Although, infinities are not a fixed size in mathematics. You can have infinities that are greater than other infinities which is just weird.

For this reason, infinity +1 is still infinity and infinity - 1 can be any finite value you want it to be.
You can't always use mathematical operators. Each never-ending process is unique, such as the infinite sum that creates pi and the infinite sum that creates e. Those lead to numbers that you could add another number too. But what if the process doesn't converge on a number or value or if you are using infinity to represent a particular infinite set of numbers? Then you don't know what infinity+1 would even mean and saying infinity+1 = infinity is like saying if I can't comprehend 2+1 = 3, I could just say 2+1=2 and call it a day...

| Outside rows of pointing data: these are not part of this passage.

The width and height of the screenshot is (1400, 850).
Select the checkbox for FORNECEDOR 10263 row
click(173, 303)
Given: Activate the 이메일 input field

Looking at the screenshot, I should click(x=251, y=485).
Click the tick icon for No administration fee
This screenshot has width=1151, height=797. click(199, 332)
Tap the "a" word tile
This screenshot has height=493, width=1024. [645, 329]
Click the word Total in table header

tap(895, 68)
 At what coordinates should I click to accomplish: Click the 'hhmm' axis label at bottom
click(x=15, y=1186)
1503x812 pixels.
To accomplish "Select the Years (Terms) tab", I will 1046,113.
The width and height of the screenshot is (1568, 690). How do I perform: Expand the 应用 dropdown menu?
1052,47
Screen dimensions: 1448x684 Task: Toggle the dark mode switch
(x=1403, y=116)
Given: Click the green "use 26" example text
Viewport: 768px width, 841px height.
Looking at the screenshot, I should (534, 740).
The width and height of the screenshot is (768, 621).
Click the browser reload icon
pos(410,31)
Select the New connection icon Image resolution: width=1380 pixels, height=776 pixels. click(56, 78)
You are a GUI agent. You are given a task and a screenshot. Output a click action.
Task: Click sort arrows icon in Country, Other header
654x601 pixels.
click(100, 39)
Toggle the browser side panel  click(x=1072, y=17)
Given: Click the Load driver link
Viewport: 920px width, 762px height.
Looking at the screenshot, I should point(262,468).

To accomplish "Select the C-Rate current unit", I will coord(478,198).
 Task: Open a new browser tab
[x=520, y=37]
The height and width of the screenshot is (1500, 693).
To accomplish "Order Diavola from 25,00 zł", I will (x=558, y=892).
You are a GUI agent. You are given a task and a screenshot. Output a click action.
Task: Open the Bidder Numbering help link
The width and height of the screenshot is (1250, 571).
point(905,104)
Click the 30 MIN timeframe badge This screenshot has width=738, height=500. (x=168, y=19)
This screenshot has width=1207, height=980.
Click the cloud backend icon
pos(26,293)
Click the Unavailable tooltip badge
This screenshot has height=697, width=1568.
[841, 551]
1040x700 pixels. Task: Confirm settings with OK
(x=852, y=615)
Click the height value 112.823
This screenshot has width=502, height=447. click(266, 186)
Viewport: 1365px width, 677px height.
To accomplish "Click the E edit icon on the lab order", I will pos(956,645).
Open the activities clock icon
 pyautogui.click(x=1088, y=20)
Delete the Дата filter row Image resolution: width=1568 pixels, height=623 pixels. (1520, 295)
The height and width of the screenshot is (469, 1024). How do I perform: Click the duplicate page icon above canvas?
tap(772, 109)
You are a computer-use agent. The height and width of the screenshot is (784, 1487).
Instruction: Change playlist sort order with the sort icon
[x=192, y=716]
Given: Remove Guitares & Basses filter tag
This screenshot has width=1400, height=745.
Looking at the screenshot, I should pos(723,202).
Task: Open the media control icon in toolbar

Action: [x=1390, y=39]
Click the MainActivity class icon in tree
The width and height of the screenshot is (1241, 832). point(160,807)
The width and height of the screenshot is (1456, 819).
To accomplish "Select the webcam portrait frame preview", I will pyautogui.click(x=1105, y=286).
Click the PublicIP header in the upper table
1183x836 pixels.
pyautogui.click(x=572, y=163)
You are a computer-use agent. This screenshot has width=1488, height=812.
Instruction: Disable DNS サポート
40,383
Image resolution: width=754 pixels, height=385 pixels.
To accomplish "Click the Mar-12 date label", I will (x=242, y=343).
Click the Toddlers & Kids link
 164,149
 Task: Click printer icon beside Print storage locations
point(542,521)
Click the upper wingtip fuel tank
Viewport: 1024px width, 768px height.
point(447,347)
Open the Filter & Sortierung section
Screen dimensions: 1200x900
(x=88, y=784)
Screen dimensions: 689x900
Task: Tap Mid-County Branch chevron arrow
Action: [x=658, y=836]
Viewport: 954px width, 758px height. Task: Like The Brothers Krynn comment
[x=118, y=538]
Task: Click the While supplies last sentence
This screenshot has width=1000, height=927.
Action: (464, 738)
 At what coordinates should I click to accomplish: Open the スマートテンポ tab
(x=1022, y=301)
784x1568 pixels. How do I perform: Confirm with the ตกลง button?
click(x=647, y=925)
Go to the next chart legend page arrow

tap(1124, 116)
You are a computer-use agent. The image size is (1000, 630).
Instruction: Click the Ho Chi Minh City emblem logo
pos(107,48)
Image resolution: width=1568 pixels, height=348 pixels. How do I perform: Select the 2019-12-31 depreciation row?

Some infinities can be greater than others, but as far as I know that's only in set theory, where some infinite sets have a greater cardinality than others. There are some sets also that Cantor showed are uncountable and it basically amounts to the idea that you can't algorithmically go through an infinite amount of infinite sets (because if you go through one of them, you never get to the others). The real numbers are then uncountable because they involve irrational numbers. His diagnolization argument is used to show that if you attempted to order the real numbers against the natural numbers, you'd always end up with an irrational number that was not included in that ordering. And uncountable sets are always greater than countable infinite sets.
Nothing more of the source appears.